By Steven Cohen, Managing Director at Sage Pastel
Cloud backup provider IronTree estimates that one in five South African small and medium sized enterprises (SMEs) experience some form of data loss once a year, most commonly as a result of accidents and natural disasters, data corruption, or theft of computing devices.
Most of them would be able to curtail these losses by moving their applications and the associated applications into the cloud, according to Steven Cohen, managing director of Sage Pastel. He says that the cloud offers an opportunity for SMEs to neaten up their IT environments and thereby eliminate many of the traditional risks that lead to data loss and systems outages.
“Many SMEs are uncomfortable about the idea of moving their data into the cloud because it means thinking about applications and information in a new way,” Cohen says. “But using the cloud for accounting and other applications means keeping their information stored in a secure data centre where the professionals look after it.”

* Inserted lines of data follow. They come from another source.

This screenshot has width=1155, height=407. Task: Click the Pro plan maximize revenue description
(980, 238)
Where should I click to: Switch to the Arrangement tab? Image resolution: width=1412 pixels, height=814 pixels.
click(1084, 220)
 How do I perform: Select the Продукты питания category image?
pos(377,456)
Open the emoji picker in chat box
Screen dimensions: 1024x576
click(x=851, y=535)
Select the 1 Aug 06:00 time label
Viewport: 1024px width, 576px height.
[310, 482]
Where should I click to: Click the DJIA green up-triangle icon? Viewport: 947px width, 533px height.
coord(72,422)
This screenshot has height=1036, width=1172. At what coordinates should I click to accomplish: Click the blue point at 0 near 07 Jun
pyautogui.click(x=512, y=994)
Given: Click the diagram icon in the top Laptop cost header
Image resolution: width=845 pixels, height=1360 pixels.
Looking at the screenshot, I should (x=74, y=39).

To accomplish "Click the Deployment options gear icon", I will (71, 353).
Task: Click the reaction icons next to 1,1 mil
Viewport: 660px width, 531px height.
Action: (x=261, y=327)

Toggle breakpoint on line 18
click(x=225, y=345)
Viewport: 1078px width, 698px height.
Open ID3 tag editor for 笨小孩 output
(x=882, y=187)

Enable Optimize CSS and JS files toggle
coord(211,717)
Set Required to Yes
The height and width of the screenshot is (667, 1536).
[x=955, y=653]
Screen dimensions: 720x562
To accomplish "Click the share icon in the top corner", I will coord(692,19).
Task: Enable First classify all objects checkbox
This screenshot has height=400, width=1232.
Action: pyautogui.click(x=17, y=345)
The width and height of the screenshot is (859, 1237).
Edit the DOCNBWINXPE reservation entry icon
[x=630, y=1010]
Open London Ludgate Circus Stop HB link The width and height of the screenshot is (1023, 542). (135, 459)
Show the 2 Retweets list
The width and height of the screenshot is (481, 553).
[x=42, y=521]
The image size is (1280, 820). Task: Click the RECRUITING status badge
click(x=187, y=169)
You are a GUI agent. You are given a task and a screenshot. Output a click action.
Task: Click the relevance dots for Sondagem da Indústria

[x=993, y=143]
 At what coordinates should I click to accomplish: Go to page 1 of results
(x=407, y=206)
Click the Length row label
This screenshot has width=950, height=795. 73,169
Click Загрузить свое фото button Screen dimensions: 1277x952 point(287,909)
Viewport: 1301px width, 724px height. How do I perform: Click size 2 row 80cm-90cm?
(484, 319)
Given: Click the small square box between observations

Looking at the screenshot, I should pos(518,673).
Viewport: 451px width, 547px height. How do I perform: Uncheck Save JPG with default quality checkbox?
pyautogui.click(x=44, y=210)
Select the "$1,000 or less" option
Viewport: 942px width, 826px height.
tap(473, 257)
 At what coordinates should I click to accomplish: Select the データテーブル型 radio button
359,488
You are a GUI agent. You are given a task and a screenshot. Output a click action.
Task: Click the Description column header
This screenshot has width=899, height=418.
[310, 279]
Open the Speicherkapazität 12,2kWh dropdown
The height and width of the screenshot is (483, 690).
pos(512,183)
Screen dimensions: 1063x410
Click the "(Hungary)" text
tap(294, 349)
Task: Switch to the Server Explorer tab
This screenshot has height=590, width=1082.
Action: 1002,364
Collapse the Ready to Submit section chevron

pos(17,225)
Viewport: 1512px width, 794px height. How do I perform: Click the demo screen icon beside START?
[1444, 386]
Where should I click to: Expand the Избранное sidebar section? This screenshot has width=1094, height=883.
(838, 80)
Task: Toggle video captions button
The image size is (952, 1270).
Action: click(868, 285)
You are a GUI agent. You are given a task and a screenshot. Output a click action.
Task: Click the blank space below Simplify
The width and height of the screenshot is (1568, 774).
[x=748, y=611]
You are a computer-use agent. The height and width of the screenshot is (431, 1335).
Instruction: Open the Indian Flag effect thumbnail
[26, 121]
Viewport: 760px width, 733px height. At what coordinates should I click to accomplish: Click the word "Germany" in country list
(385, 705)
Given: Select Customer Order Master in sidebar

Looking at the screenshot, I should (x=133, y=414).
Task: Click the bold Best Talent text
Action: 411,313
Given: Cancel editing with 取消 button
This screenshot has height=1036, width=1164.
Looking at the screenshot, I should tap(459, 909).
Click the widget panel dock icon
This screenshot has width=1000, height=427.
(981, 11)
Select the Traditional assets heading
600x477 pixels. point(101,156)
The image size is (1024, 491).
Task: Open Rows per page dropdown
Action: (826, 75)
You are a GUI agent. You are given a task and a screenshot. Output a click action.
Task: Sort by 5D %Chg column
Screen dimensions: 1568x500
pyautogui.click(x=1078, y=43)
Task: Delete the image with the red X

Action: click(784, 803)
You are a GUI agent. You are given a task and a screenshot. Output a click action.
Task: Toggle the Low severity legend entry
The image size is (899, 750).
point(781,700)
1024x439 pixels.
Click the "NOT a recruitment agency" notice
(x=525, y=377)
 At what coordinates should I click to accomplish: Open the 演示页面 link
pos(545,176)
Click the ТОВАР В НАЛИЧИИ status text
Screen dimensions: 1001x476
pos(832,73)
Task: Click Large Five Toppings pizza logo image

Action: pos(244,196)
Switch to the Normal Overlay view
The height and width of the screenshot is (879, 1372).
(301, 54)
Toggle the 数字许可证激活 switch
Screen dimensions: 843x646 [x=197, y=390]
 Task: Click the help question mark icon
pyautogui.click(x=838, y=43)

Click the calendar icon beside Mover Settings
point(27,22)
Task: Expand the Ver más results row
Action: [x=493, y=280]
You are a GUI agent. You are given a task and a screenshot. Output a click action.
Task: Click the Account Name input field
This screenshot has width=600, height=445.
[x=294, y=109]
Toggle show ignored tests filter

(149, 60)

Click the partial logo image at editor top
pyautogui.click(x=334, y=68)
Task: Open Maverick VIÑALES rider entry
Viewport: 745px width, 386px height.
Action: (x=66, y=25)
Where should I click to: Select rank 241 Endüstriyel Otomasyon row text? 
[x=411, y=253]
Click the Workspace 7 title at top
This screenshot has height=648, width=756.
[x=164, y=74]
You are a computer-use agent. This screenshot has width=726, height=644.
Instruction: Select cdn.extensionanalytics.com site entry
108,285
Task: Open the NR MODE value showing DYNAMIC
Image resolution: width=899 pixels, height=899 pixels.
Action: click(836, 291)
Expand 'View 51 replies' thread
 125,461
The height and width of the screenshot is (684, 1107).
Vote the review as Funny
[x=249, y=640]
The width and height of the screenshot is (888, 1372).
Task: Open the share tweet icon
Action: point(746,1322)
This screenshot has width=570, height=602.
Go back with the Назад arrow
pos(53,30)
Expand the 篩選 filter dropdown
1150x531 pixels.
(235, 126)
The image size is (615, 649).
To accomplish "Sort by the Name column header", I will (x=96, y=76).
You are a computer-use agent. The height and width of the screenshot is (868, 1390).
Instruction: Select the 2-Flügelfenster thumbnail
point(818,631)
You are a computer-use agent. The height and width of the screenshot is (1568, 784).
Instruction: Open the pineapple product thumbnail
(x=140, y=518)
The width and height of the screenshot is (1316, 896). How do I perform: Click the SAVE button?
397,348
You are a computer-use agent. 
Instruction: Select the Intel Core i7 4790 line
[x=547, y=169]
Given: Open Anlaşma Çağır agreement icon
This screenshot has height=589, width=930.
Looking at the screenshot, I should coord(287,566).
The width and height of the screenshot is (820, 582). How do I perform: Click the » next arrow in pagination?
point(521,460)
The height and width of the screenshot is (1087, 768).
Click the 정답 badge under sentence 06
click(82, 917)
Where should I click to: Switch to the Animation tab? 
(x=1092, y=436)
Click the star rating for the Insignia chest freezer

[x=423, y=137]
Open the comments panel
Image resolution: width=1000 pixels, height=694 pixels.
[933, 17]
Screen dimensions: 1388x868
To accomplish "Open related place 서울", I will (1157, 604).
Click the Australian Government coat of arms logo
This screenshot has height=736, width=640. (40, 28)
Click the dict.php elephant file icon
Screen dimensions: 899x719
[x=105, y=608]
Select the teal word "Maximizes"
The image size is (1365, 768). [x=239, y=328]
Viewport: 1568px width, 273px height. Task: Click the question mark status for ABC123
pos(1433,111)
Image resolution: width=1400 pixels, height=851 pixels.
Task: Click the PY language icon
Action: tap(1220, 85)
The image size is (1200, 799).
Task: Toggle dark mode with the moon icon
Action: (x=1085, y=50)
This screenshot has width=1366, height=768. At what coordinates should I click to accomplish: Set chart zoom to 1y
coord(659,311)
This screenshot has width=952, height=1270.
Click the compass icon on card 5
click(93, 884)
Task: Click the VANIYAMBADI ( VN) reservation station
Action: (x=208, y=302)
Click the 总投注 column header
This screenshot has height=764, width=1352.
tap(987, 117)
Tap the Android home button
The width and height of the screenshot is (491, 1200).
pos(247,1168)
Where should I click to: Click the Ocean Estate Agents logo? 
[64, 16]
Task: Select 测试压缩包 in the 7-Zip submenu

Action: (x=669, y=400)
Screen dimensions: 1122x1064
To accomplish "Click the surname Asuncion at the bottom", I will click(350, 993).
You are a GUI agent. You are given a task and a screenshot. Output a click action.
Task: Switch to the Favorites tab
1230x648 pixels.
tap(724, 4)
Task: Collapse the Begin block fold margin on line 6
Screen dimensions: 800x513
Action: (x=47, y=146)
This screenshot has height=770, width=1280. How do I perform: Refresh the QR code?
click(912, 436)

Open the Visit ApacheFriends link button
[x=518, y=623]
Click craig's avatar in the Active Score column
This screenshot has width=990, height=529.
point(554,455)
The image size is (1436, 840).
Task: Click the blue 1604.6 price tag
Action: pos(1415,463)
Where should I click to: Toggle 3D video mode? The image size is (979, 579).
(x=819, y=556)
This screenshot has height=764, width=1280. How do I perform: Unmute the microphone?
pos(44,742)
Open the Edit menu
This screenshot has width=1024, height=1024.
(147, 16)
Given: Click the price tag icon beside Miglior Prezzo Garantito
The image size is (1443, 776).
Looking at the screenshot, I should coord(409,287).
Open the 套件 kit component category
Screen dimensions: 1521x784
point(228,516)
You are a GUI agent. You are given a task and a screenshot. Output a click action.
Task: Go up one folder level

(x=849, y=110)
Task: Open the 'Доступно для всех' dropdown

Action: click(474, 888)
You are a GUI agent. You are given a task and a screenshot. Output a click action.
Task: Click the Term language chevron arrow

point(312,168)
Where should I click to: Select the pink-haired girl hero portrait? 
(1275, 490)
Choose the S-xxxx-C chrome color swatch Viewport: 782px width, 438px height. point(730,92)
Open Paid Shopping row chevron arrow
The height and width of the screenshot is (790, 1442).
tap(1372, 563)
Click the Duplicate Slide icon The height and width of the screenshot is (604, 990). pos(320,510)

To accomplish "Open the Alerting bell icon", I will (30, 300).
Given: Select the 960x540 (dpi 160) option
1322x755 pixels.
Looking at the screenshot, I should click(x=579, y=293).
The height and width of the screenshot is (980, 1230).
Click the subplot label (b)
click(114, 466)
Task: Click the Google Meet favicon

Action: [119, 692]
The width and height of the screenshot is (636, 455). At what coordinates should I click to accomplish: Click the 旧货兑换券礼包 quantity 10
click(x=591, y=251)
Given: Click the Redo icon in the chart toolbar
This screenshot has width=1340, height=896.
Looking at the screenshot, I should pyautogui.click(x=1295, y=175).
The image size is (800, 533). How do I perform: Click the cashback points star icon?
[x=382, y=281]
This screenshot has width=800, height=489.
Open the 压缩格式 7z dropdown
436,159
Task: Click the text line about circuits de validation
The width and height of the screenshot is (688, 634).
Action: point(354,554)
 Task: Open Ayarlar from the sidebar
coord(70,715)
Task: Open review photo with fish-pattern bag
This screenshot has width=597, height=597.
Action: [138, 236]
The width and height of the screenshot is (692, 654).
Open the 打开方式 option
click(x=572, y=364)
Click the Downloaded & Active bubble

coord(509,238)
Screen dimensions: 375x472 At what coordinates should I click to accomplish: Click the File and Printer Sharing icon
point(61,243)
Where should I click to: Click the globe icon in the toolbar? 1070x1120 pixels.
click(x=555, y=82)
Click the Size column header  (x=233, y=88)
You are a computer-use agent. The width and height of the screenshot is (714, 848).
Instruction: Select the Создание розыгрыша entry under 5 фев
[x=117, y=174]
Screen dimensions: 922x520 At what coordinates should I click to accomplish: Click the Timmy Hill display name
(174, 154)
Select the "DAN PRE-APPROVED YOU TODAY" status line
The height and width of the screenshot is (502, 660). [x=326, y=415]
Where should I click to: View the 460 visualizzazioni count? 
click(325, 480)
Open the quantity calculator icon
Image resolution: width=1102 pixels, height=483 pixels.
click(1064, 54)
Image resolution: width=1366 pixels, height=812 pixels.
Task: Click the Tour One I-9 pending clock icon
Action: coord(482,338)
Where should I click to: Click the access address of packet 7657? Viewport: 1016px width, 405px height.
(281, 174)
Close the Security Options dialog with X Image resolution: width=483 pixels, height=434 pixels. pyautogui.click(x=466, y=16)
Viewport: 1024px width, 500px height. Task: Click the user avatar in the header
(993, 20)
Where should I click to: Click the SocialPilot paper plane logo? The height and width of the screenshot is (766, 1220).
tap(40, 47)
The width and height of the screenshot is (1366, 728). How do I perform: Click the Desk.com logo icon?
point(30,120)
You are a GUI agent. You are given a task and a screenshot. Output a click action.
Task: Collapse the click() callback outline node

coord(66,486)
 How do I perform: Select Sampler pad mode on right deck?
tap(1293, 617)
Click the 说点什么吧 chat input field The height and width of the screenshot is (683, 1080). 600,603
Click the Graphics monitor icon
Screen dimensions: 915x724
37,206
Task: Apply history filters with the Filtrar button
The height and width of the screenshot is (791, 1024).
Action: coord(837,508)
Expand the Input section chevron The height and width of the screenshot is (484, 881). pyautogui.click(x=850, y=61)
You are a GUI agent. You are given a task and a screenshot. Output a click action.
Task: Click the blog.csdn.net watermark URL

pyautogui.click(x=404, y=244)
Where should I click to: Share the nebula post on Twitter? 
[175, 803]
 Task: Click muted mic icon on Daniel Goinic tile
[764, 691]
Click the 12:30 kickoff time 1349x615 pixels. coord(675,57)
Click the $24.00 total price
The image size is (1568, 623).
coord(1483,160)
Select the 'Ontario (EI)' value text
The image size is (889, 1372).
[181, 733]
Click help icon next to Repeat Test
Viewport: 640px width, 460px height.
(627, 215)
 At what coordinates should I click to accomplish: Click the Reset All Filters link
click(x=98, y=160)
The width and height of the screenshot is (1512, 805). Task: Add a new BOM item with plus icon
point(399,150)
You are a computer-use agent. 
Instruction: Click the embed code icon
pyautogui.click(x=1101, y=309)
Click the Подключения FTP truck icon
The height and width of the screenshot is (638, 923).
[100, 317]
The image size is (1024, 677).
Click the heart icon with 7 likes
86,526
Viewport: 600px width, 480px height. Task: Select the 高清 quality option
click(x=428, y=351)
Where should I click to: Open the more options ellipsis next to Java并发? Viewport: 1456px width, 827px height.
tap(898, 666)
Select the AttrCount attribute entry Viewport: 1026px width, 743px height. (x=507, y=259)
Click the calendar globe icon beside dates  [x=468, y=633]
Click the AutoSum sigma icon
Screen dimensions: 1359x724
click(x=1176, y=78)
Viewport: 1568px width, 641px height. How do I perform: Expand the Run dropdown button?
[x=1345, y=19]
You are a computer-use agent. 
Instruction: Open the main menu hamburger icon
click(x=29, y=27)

Cohen says that despite the illusion of control SMEs get from managing their own PCs with their applications and data on a harddrive, this is often the most risky way to manage their information. Without the right skills at their disposal, many SMEs find it difficult to keep their data backed up, their applications patched, and their hardware physically safe from theft and fire.
If you have your information stored on a hard drive, it’s vulnerable to fires, theft or loss. It’s also all too easy for someone to back up your data on a flash drive and to walk out of your office with your valuable information in his or her pocket.
What’s more, with devices such as smartphones, tablets, and PCs proliferating, the risks are growing. Each device with locally stored data is another vulnerable point for the business – another place where data can be lost or stolen.
“An automated system that allows you to back your data up every day to a secure, remote location is the best way to safeguard your data,” Cohen says. “And the easiest and most affordable way to get that is to use cloud-based solutions. It’s an easy way to tidy up the IT mess.”
Cohen says that the cloud offers the following benefits when it comes to security and business continuity:
- A good cloud provider invests in the best hardware and software, including the best information security solutions. That means it’s better equipped to handle malware, hackers, DDOS attacks, and all the common cybercrime threats and nuisances of the information age.
- A robust cloud application will keep your data backed up to the latest minute without the need for any special action from your side. Not only does this reduce your risk of losing valuable data in a crisis (such as fire or the theft of a computer), it also means your team is always sharing and working off the latest data.
- Unlike a small business, a cloud provider can afford to double up on servers, storage, power and telecoms infrastructure, and so on. That means it can provide far higher uptime for your application than you could yourself. And if there’s a power outage or Internet failure at your office, you can simply move to a coffee shop, log in and carry on working.
- Keeping your software up to date with the latest version and downloading the latest patches is a nuisance. In the cloud, someone else takes care of it for you, saving you time and money.